_Work item:_ The answer must be the full listing, repeated exactly.

_Data for processing:_
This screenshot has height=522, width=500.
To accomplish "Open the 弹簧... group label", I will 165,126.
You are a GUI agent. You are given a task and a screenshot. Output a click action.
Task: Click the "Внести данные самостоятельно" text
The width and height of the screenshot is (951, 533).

_Response below:_
This screenshot has height=522, width=500.
To accomplish "Open the 弹簧... group label", I will 165,126.
You are a GUI agent. You are given a task and a screenshot. Output a click action.
Task: Click the "Внести данные самостоятельно" text
The width and height of the screenshot is (951, 533).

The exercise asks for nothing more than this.